Final answer:
The function k(t) = t² - 4t + 5 is a quadratic function with a vertex at (2,1), and since the 'a' term is positive, the parabola opens upwards making this point the minimum value. Therefore, the range of the function is all real numbers greater than or equal to 1, corresponding to option c) (1, ∞).
Step-by-step explanation:
The function k(t) = t² - 4t + 5 is a quadratic function, and its range can be determined by finding its vertex. The vertex form of a quadratic function is y = a(x-h)² + k, where (h,k) is the vertex of the parabola. To find the vertex of the function k(t), we can complete the square or use the fact that the x-coordinate of the vertex is given by -b/(2a).
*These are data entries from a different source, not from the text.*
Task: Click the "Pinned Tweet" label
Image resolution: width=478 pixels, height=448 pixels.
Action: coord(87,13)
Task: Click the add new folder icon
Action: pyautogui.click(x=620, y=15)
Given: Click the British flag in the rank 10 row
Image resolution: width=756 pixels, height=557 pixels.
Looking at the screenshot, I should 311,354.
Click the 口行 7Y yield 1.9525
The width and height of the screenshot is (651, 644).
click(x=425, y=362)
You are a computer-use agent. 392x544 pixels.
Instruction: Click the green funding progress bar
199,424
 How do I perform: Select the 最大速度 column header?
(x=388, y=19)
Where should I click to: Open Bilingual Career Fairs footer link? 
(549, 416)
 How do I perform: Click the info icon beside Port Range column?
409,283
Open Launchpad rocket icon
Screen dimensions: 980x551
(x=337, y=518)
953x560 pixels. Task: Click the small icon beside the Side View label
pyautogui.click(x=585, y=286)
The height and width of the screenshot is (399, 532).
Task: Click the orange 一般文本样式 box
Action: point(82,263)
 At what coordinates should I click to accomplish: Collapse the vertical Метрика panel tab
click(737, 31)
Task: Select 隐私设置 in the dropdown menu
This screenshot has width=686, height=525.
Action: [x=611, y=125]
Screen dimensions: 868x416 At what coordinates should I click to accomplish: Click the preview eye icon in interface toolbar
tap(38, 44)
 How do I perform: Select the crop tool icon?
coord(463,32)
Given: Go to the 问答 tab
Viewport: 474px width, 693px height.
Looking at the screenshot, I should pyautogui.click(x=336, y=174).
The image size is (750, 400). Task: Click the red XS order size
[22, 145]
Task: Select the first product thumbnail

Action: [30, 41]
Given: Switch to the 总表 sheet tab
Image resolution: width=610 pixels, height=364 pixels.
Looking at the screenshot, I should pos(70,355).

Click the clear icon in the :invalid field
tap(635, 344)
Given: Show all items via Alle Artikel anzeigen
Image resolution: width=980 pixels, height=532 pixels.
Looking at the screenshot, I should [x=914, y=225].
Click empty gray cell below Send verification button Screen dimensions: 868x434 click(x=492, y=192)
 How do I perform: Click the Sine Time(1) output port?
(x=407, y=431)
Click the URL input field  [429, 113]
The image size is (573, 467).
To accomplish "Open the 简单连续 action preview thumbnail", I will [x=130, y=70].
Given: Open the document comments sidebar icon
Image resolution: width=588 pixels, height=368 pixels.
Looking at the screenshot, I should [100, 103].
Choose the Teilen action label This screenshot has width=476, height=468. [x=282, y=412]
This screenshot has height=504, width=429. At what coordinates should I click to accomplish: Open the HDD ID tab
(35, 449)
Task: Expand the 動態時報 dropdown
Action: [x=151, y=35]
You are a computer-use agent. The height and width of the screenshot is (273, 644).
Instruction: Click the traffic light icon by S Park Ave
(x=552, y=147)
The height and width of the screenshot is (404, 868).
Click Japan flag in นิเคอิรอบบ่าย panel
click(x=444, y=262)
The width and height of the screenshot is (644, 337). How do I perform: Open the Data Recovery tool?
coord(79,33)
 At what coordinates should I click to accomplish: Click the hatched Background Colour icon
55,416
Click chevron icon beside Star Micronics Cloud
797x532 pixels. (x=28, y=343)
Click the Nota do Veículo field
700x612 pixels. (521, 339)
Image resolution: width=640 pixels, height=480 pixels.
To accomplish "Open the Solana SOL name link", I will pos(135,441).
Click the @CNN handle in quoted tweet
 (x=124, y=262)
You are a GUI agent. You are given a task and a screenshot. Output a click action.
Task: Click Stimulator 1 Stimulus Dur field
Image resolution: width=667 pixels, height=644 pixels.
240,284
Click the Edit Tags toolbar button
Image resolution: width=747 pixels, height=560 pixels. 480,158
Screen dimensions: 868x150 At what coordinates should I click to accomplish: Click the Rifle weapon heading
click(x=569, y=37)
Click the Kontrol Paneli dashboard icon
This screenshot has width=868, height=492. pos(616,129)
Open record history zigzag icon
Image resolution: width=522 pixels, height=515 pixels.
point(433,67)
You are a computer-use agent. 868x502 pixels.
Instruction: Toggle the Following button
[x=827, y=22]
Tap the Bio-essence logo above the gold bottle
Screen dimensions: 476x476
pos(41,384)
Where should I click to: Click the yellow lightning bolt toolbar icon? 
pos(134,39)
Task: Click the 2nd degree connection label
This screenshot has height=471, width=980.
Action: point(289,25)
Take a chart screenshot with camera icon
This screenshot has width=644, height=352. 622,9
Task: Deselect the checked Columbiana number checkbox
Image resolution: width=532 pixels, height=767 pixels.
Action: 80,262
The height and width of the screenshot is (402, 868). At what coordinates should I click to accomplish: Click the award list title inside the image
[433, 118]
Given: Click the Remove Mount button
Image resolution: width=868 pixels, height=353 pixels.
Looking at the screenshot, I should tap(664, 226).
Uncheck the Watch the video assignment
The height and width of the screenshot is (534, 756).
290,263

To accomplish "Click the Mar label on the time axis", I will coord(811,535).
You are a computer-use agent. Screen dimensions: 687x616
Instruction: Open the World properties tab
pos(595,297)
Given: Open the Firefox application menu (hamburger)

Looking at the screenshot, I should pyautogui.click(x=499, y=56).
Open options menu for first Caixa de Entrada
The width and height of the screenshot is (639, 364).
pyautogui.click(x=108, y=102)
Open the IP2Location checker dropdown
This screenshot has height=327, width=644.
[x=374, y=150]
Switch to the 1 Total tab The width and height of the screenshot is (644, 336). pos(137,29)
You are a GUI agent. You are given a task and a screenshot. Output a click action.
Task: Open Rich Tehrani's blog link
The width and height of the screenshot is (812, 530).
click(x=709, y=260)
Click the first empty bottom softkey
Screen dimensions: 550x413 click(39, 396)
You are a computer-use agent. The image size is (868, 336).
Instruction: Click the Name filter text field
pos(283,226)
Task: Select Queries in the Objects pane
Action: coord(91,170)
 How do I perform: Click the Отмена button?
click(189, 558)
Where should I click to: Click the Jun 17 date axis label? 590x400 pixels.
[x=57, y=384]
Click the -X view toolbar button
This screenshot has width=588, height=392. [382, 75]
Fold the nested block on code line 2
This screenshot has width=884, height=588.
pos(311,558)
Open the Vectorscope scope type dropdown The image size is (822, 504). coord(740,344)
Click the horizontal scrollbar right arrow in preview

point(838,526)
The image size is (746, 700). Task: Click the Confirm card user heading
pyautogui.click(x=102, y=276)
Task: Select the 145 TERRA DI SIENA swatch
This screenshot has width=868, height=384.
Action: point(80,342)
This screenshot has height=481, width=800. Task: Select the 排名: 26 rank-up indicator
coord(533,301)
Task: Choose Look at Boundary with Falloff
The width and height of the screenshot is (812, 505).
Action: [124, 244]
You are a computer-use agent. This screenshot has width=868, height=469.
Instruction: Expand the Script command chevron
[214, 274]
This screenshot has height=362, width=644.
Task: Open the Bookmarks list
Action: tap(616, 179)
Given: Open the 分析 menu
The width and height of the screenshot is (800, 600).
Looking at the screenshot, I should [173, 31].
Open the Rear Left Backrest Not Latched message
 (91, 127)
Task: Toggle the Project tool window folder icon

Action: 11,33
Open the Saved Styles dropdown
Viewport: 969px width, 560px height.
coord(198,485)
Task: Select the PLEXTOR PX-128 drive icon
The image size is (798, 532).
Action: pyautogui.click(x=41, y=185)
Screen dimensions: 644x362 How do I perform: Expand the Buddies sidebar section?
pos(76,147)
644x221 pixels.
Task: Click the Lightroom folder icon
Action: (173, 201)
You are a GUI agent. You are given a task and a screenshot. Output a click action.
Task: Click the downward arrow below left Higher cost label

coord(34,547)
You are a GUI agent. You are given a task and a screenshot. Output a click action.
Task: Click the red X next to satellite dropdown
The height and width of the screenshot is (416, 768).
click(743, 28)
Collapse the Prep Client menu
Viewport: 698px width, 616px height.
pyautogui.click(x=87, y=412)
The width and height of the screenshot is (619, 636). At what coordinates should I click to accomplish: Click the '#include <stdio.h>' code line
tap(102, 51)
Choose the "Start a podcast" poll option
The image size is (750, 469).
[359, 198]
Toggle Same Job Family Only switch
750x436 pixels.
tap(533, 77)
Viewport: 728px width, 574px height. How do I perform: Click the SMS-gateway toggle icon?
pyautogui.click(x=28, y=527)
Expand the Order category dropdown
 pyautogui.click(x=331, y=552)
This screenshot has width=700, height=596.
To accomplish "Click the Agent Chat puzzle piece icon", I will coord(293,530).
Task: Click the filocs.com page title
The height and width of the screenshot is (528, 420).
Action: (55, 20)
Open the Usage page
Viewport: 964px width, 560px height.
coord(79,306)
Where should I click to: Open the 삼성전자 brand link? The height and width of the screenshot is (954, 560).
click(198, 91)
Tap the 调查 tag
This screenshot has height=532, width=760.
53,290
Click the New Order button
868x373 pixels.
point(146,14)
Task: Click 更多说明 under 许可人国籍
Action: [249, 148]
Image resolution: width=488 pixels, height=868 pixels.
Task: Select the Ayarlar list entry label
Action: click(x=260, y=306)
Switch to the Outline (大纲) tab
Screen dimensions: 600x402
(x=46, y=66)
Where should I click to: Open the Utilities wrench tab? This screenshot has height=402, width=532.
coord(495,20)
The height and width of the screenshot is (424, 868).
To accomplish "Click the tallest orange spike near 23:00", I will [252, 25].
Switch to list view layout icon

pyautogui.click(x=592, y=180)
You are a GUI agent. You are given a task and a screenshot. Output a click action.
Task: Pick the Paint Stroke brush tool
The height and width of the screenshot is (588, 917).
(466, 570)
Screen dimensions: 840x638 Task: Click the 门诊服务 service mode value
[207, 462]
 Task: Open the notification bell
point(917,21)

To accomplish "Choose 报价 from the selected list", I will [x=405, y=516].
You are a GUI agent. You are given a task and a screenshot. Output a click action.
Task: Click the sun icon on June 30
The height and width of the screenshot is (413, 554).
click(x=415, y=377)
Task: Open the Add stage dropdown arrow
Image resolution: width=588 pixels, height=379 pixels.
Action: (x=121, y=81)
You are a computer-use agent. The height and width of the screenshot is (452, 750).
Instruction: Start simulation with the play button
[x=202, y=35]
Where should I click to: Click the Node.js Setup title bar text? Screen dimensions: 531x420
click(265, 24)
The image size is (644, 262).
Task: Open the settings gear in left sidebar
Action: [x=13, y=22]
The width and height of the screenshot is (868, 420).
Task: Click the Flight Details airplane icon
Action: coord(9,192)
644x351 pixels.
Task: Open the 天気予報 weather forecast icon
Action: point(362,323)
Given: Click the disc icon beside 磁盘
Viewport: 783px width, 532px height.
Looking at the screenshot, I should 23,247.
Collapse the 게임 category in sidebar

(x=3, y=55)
The equation can be rearranged in the form of at² + bt + c. Here, a = 1, b = -4, and c = 5. Applying the formula for the x-coordinate of the vertex, we get t = -(-4)/(2· 1) = 2. To find the y-coordinate of the vertex, we substitute t = 2 into the original function k(t), giving us k(2) = 2² - 4·2 + 5 = 4 - 8 + 5 = 1.
Since a = 1 is positive, the parabola opens upwards, meaning that the value at the vertex is the minimum value of the function. Therefore, the function k(t) has a range of (1, ∞), which corresponds to option c) (1, ∞) from the given choices. This is the correct option as the range includes all real numbers greater than or equal to 1.